## Passage to read
#### Answer

$(x+1)(x-1)(x-2)(x^2+2x+4)$

#### Work Step by Step

$\bf{\text{Solution Outline:}}$
To factor the given expression, $
x^5-x^3-8x^2+8
,$ use factoring by grouping. This results to a factor that is a difference of $2$ squares and a factor that is a difference of $2$ cubes. Use the appropriate factoring method for each factor.
$\bf{\text{Solution Details:}}$
Using factoring by grouping, the given expression is equivalent to
\begin{array}{l}\require{cancel}
(x^5-x^3)-(8x^2-8)
\\\\=
x^3(x^2-1)-8(x^2-1)
\\\\=
(x^2-1)(x^3-8)
.\end{array}
The expressions $
x^2
$ and $
1
$ are both perfect squares (the square root is exact) and are separated by a minus sign. Hence, $
x^2-1
,$ is a difference of $2$ squares. Using the factoring of the difference of $2$ squares which is given by $a^2-b^2=(a+b)(a-b),$ the expression above is equivalent to
\begin{array}{l}\require{cancel}
[(x)^2-(1)^2](x^3-8)
\\\\=
(x+1)(x-1)(x^3-8)
.\end{array}
The expressions $
x^3
$ and $
8
$ are both perfect cubes (the cube root is exact). Hence, $
x^3-8
$ is a $\text{
difference
}$ of $2$ cubes. Using the factoring of the sum or difference of $2$ cubes which is given by $a^3+b^3=(a+b)(a^2-ab+b^2)$ or by $a^3-b^3=(a-b)(a^2+ab+b^2)$ the expression above is equivalent to
\begin{array}{l}\require{cancel}
(x+1)(x-1)[(x)^3-(2)^3]
\\\\=
(x+1)(x-1)[(x-2)(x^2+2x+4)]
\\\\=
(x+1)(x-1)(x-2)(x^2+2x+4)
.\end{array}

## Exercise instructions
Reproduce the factoring solution above word for word, from "#### Answer" up to and including "for each factor.".

## Provided material
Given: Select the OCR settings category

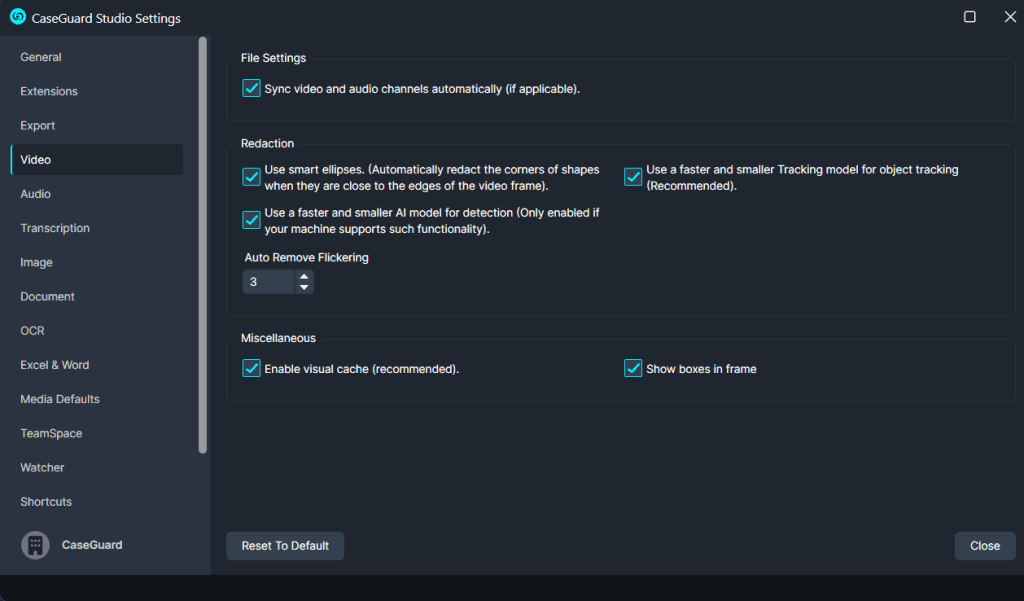Looking at the screenshot, I should [x=33, y=331].
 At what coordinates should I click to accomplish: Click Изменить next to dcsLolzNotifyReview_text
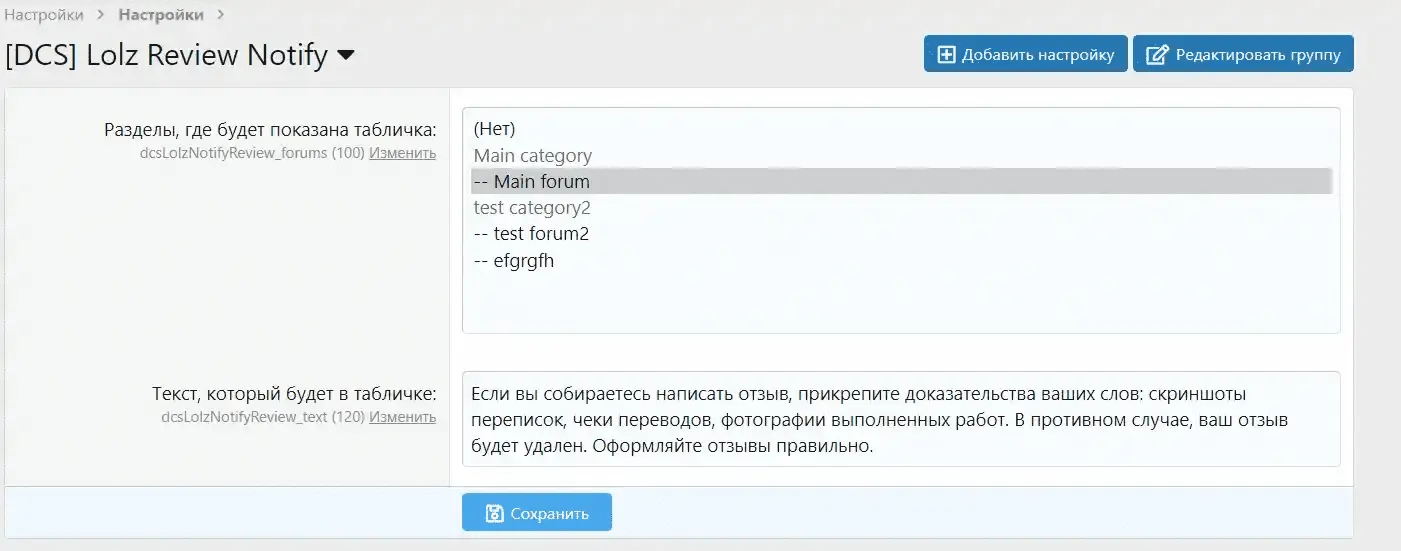coord(402,417)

## Result of the task
#### Answer

$(x+1)(x-1)(x-2)(x^2+2x+4)$

#### Work Step by Step

$\bf{\text{Solution Outline:}}$
To factor the given expression, $
x^5-x^3-8x^2+8
,$ use factoring by grouping. This results to a factor that is a difference of $2$ squares and a factor that is a difference of $2$ cubes. Use the appropriate factoring method for each factor.